***** Exercise input *****
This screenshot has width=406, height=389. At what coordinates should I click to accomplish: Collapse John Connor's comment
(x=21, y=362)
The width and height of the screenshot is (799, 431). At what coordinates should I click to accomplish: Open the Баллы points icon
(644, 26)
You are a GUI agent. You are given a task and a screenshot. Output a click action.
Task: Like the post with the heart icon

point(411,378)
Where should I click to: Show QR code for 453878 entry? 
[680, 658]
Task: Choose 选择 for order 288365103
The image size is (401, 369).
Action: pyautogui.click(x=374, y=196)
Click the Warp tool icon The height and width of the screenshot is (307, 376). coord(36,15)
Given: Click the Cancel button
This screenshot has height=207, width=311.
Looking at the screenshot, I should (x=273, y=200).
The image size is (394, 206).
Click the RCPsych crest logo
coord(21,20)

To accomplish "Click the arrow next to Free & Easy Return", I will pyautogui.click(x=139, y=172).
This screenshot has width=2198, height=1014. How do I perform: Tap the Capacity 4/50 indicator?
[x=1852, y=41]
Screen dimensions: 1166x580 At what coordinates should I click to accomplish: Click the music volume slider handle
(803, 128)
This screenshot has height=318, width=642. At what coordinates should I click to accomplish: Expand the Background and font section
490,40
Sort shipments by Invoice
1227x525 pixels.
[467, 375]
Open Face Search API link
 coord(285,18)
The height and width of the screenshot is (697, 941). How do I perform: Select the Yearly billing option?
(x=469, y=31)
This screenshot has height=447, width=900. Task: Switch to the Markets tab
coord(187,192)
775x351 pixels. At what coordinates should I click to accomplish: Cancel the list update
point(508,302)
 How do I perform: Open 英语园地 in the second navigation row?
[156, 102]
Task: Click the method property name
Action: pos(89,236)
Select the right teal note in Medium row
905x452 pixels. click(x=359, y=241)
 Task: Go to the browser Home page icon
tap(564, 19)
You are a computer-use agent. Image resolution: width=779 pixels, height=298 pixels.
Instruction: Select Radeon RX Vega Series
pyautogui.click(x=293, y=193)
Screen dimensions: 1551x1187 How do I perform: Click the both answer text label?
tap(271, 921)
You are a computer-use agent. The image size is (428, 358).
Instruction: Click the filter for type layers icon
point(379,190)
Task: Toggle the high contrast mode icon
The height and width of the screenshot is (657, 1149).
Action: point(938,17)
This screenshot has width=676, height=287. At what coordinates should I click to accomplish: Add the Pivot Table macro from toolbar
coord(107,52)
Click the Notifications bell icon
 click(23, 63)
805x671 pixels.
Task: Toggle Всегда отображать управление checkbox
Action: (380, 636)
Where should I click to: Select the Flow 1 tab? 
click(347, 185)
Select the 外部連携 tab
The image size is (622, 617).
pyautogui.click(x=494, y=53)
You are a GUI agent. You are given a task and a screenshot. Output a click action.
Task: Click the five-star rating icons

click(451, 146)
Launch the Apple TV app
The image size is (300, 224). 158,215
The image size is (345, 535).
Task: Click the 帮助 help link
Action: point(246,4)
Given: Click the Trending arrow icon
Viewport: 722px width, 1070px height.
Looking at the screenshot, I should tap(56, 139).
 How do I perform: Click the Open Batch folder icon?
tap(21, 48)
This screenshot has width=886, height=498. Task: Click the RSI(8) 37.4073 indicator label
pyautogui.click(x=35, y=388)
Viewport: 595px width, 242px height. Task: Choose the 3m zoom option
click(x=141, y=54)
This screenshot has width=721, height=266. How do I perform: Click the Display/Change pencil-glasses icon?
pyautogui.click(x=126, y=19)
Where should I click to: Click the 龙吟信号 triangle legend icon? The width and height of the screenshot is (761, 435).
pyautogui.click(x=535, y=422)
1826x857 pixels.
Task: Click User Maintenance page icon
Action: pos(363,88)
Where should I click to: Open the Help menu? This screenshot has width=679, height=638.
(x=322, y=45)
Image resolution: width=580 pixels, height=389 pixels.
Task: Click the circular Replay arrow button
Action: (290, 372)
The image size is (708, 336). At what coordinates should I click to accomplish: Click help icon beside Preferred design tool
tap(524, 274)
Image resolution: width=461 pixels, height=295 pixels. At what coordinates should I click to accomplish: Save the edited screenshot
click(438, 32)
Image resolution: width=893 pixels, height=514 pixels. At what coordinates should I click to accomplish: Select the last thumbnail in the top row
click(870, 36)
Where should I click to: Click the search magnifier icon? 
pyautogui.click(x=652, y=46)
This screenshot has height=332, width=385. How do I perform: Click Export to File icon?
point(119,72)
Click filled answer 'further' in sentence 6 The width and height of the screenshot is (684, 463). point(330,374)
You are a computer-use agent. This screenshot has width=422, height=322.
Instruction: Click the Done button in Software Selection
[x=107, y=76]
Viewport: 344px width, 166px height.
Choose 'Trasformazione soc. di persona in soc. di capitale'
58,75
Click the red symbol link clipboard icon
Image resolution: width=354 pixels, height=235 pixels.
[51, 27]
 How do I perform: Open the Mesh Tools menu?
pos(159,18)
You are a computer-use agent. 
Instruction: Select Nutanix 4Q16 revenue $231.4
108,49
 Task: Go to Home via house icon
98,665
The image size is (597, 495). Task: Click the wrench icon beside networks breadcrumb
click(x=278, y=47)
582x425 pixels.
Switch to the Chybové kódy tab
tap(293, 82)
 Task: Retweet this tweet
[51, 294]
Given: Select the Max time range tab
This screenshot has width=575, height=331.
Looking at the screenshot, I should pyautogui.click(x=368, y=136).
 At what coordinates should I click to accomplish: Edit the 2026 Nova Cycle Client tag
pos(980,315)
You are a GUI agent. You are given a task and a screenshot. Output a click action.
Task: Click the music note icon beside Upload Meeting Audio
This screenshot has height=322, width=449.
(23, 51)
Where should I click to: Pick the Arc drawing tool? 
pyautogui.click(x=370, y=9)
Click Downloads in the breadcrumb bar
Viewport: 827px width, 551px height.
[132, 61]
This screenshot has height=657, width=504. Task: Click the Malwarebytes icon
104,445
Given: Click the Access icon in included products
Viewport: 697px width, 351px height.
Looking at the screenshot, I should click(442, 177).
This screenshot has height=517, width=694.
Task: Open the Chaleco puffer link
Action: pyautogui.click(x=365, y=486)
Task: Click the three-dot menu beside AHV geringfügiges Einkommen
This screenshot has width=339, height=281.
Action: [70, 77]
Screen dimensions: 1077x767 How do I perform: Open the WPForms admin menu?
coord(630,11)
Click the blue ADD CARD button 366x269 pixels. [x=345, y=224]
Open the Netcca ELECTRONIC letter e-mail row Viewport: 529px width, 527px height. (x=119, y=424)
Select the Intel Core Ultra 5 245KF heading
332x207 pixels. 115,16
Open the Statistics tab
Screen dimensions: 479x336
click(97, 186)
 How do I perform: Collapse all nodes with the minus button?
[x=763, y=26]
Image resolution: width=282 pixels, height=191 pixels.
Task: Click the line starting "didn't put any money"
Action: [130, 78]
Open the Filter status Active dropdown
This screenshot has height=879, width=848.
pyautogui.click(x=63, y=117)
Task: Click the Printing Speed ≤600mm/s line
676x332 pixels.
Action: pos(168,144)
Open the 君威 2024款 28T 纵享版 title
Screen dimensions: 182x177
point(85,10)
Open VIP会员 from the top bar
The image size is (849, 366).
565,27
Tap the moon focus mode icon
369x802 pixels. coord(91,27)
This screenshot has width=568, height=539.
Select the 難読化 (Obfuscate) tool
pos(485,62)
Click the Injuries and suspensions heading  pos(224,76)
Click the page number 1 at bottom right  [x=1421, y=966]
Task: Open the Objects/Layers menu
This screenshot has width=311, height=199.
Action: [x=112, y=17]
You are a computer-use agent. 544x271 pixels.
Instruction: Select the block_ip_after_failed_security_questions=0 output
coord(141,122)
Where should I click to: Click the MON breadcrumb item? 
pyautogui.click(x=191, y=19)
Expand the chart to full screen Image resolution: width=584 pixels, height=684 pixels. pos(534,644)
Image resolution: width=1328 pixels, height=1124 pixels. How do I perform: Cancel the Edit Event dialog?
*****
Task prompt: Collect, from the material above, every line containing the word "computer".

Solution for this problem:
You are a computer-use agent. Image resolution: width=779 pixels, height=298 pixels.
You are a computer-use agent. The image size is (428, 358).
You are a computer-use agent. This screenshot has width=422, height=322.
You are a computer-use agent. 
You are a computer-use agent. 544x271 pixels.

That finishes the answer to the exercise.